| Problem description |
Go through the entries below and copy each line that holds the word "Νοσοκομείο".
--
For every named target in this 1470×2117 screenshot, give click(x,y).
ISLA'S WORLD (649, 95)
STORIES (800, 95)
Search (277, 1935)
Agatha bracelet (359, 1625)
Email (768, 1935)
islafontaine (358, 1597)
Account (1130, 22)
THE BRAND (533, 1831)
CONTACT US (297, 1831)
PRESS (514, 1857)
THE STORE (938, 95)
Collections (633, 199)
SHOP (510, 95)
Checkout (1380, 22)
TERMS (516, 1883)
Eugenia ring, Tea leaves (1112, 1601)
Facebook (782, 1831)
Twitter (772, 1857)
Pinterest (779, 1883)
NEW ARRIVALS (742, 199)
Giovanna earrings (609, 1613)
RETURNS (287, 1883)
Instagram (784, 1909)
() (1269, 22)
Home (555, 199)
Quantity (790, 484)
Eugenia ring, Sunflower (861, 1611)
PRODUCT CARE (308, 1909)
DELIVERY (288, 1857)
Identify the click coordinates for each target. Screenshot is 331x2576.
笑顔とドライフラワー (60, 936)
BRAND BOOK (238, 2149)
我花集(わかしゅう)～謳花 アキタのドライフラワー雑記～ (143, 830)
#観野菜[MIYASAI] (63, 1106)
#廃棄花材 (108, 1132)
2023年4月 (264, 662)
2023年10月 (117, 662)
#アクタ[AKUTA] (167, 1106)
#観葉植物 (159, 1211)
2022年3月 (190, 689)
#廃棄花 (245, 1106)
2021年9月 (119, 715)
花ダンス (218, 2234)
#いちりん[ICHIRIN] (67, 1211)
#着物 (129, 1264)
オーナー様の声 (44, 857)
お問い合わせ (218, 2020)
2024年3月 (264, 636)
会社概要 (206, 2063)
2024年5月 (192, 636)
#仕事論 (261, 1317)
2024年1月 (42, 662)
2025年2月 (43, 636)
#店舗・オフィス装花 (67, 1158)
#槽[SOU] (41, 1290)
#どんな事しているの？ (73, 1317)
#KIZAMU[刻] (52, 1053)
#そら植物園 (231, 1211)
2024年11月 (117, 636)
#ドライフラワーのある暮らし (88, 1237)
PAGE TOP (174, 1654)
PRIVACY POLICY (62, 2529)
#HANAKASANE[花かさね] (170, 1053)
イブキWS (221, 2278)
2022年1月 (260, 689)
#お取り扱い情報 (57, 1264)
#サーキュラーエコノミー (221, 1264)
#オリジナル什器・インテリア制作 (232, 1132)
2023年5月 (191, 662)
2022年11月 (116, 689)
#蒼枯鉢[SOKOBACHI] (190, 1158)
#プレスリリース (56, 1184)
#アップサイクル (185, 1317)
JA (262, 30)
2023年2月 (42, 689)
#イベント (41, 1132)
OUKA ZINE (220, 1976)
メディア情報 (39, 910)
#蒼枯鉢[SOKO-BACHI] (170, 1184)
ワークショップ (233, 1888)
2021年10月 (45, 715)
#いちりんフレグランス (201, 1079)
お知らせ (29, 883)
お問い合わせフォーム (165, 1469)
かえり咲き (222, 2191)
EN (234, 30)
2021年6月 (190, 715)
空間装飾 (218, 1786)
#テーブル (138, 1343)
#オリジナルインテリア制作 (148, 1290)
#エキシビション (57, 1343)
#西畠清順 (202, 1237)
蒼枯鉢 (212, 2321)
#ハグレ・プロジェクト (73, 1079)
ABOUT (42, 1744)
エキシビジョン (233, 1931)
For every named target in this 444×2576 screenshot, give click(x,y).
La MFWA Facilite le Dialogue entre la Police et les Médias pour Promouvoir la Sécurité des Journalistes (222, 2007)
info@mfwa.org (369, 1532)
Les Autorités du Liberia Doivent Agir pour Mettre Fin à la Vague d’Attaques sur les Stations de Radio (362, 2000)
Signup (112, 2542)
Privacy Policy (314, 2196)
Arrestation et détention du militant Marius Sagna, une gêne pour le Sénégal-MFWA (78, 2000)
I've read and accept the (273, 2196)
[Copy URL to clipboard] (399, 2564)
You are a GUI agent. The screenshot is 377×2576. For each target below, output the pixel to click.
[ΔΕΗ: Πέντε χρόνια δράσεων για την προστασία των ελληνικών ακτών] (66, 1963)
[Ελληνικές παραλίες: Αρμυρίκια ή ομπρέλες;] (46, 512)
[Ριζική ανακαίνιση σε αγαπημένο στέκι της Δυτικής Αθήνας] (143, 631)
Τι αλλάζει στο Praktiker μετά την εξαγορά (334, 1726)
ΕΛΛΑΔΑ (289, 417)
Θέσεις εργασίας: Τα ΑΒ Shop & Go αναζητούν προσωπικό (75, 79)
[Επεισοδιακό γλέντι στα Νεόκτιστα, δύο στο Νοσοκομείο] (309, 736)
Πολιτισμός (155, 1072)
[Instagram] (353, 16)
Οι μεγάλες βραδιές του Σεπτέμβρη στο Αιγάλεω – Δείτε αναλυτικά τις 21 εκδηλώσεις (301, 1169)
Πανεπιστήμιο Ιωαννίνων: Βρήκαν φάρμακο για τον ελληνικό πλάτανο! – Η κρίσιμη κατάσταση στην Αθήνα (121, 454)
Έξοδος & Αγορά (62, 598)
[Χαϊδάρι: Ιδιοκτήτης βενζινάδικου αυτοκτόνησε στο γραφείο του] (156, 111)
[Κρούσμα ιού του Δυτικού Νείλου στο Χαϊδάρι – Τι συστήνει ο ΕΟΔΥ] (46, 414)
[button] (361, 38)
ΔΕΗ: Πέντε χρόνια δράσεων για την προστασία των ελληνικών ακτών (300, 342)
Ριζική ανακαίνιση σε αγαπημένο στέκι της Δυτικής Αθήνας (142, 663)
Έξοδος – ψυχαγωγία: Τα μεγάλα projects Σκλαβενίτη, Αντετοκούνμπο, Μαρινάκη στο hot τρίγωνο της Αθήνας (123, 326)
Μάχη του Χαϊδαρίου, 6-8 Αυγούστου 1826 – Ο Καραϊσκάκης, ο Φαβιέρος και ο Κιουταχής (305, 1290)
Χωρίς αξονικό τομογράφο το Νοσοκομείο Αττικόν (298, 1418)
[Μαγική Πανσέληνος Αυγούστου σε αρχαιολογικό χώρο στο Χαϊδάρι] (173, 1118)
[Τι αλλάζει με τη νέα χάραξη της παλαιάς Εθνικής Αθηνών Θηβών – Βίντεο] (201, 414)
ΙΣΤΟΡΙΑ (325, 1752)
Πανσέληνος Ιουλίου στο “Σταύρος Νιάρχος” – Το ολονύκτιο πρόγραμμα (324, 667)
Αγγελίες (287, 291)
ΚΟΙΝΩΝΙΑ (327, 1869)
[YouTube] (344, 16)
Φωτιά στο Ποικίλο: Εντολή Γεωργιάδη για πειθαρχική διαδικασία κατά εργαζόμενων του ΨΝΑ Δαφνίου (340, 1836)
--
| Task answer |
[Επεισοδιακό γλέντι στα Νεόκτιστα, δύο στο Νοσοκομείο] (309, 736)
Χωρίς αξονικό τομογράφο το Νοσοκομείο Αττικόν (298, 1418)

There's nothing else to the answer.